Echo back, unchanged, every line from the one containing "The height and" down to the one containing "Click the Excel Export button", both included, and nothing else.

## EXCERPTED RECORDS
■ ■ ■ ■ ■ ■ ■

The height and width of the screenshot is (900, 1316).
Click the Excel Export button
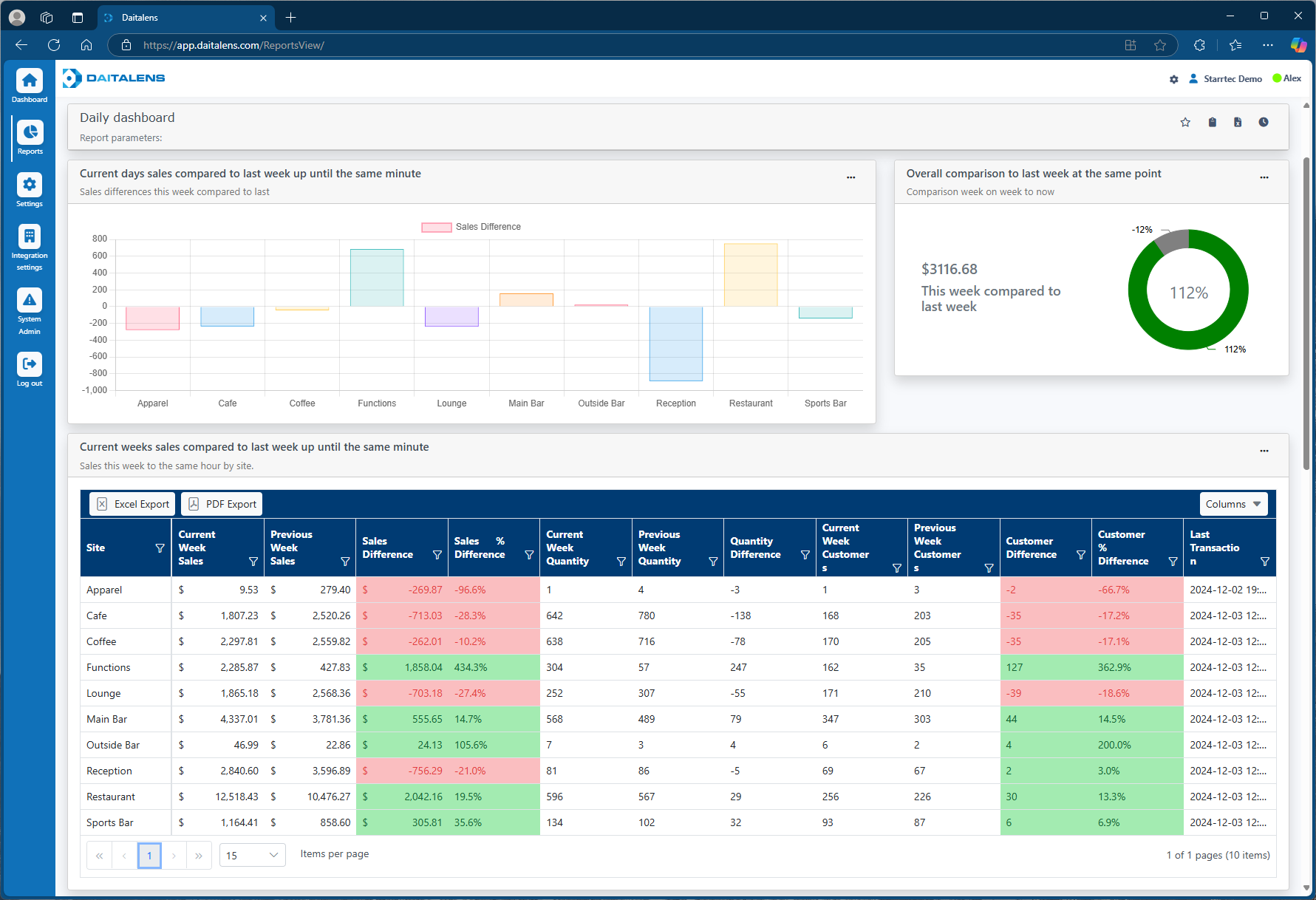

■ ■ ■ ■ ■ ■ ■

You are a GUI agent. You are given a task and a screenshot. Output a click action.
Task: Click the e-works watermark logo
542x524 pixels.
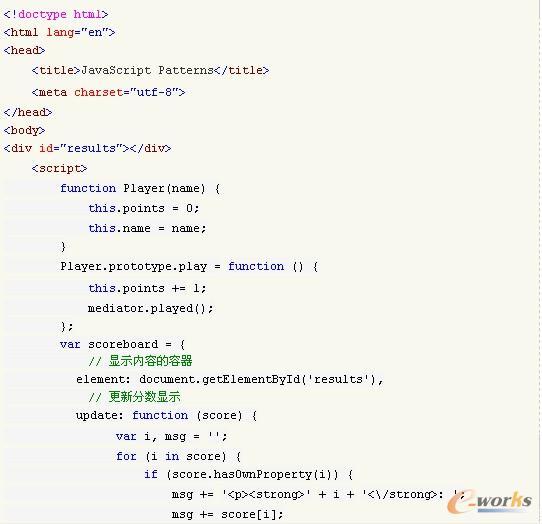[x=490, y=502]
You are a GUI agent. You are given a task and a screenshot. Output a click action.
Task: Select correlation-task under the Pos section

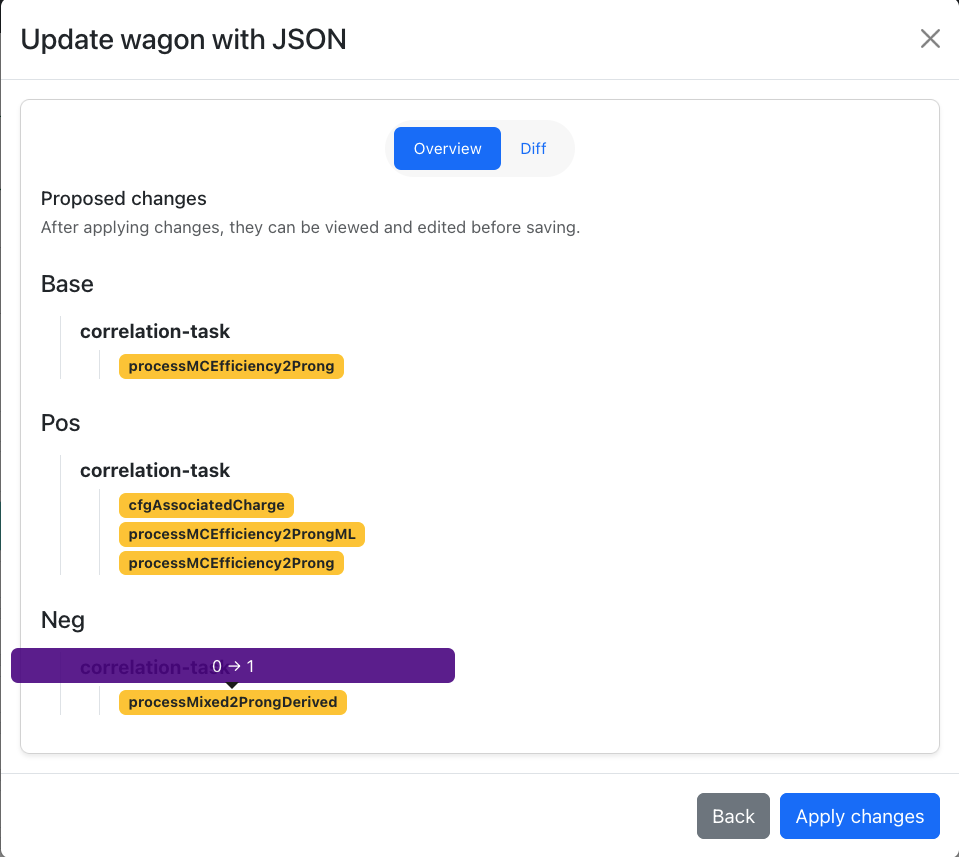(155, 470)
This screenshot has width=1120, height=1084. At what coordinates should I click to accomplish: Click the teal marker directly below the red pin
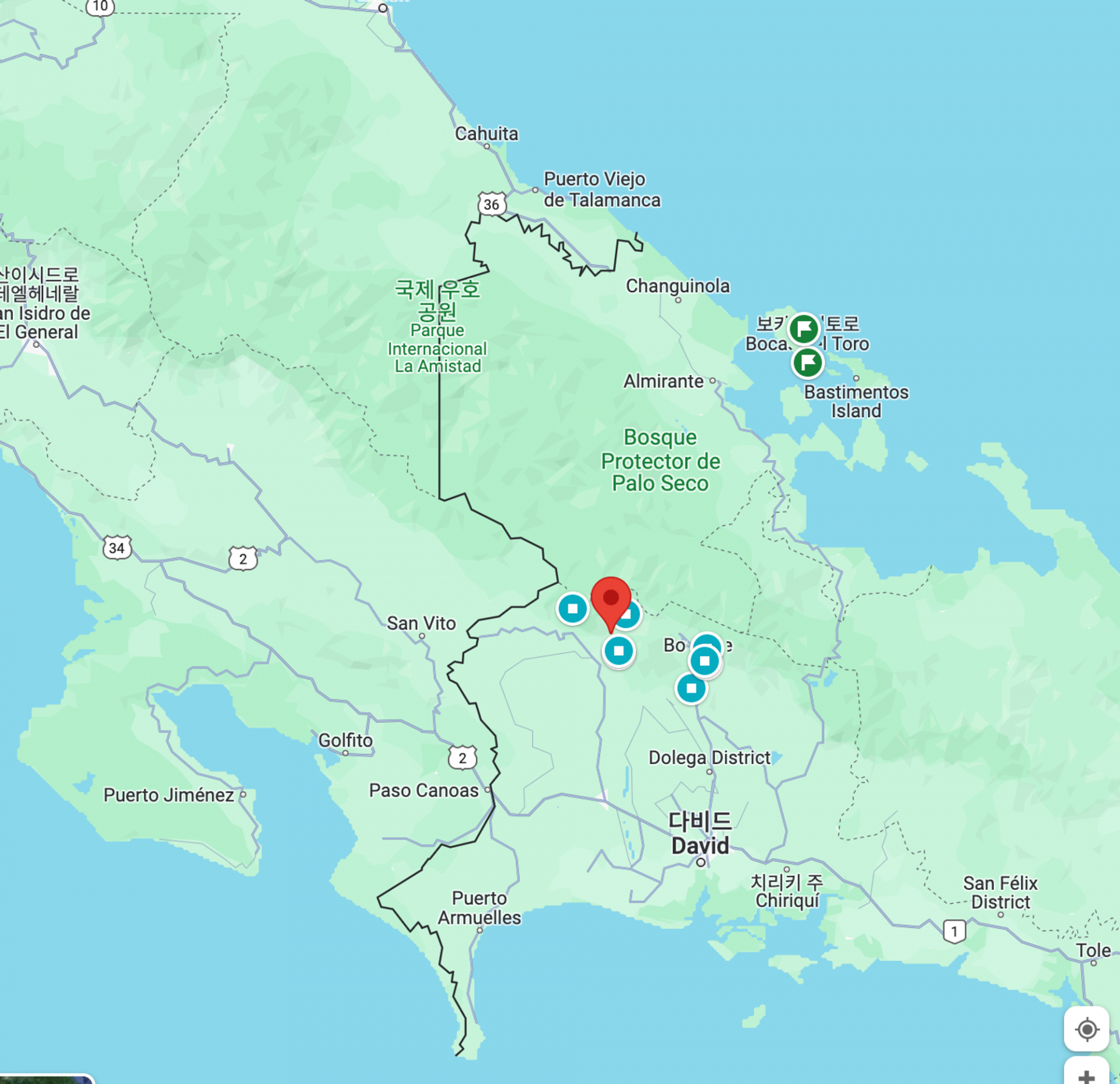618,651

■ ■ ■ ■ ■ ■ ■

## REPLY
The height and width of the screenshot is (900, 1316).
Click the Excel Export button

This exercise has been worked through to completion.